Wednesday, June 18, 2003

Which of These Authors Are Not Like the Others?

In the April 24-30, 2003 edition of Now weekly is an advertisement from the Canadian Magazine Publishers Association. (See also: the Summer 2003 issue of Toronto art mag Lola). The text of the ad is as follows:

Atwood. Coupland. Davies. Heti. Ondaatje. Quarrington.

We have our own library.
We have our own magazines.

Look for this icon.


OK, did you notice something strange in that list of authors? Nope, it isn’t that four of the six are men, whereas equal opportunism would dictate a 50/50 split between male and female writers. Is it that Coupland is a Vancouver-based writer, while the others are all Ontario-based? Nope, that ain’t it either.

Here, perhaps this chart will help elucidate.

Author          Number of Citations in the Toronto Public Library Catalogue

Atwood:                  310
Coupland:                 32
Davies:                   159
Heti:                         1
Ondaatje:                114
Quarrington:              34

Understand what I’m talking about now? Sheila Heti has done some amazing things in her short time on earth. I can’t name another 26-year-old in Toronto with a book published by McSweeney’s, a successful monthly lecture series (that earned a brief mention in the New Yorker when she took it on the road) and fiction published in Toronto Life, among other places.
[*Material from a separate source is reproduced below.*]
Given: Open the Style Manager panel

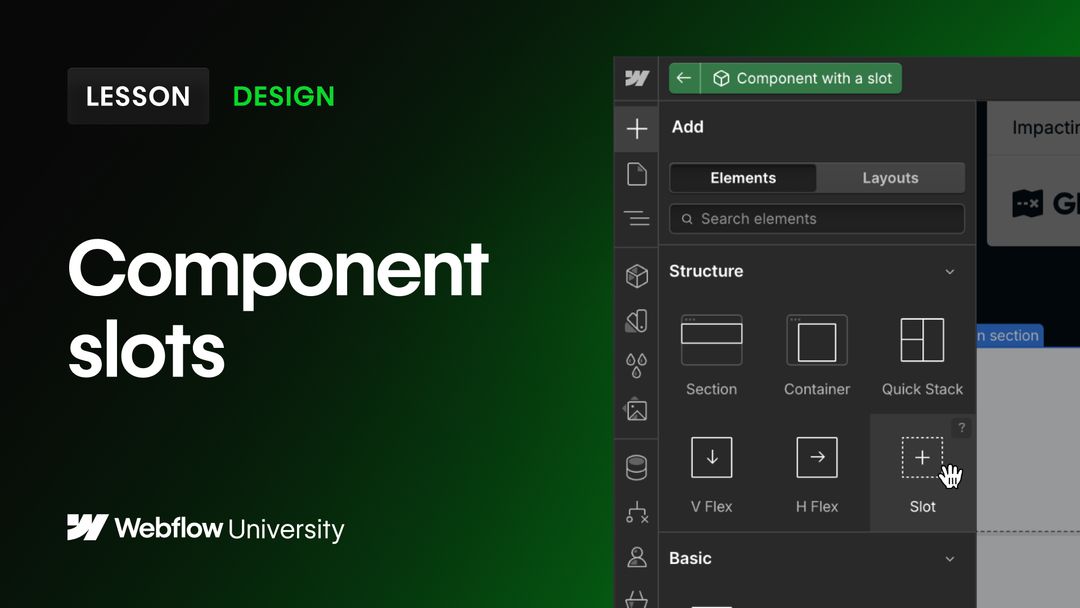Looking at the screenshot, I should tap(637, 321).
I understand she’s currently working on a musical of sorts, along with a novel. In short, a very talented individual.

But something isn’t right here, and it’s worth mentioning. Is Sheila Heti such a monster talent that the reading public -- after only one book of short stories -- recognize her by her last name, as we might a Hollywood actor or a famous musician or athlete? I severely doubt it. The Middle Stories wasn’t a best-seller (although it is now on the syllabus of some university English classes). Still, it did very well, and earned a tugboatload of publicity when it was published in the Spring of 2001, but there are at least 30 other authors who could have been inserted in her place.

I would love to know how the names for this campaign were chosen. Perhaps they were chosen at random, and these are the six names that were drawn from a hat. Realistically, some behind-the-scenes machinations led to her name being inserted. What that is, we may never know. Perhaps her literary agent pulled some strings. Perhaps she is friends with someone at the Canadian Magazine Publishers Association. Perhaps Martha Sharpe at House of Anansi knows people who know people. Insert your own conspiracy theory here.

What we do know is that a certain injustice is occurring here – I can think of a few Toronto authors who must have ground their teeth when they spotted that ad, especially those who have published, say, more than one book.

As for me, I’m less concerned about the wacko process that led to her name being sandwiched between Robertson Davies and Michael Ondaatje, and more interested in the pressure and expectations this sort of thing generates. The next youngest author in that list, Coupland, is either 40 or 41. What if -- and this is only an if -- Heti doesn’t deliver on her early promise? I doubt that will be the case, but this sort of juxtaposition, at the very least, means we the literary public are allowed to demand a hell of a lot from her next book(s). Or at least, that’s the conclusion I reach when I see such a list.